Supplied information -
....................

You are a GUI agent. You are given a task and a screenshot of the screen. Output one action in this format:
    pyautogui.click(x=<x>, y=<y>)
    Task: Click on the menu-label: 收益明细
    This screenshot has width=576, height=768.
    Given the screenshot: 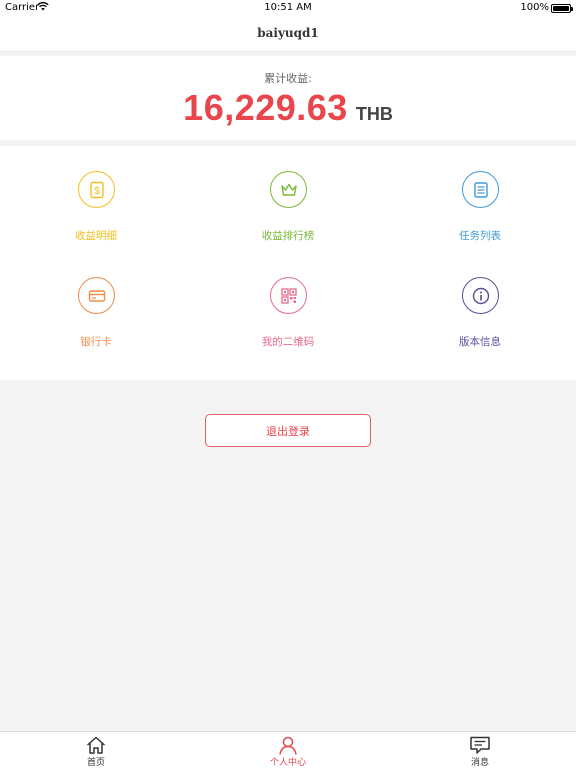 What is the action you would take?
    pyautogui.click(x=96, y=236)
    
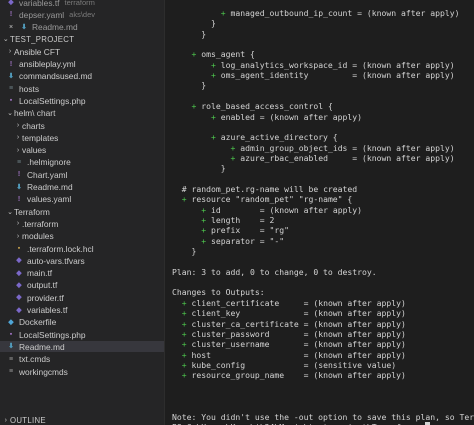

....................

Problem to solve -
Starting at the first line of the items and stopping after the line that contains "This screenshot has", express those lines as a Markdown table with a Row column for the line number and a Line column for the line's text. Omit any blank lines.

Output -
| Row | Line |
|---|---|
| 1 | You are a GUI agent. You are given a task and a screenshot of the screen. Output one action in this format: |
| 2 |     pyautogui.click(x=<x>, y=<y>) |
| 3 |     Task: Click on the menu-label: 收益明细 |
| 4 |     This screenshot has width=576, height=768. |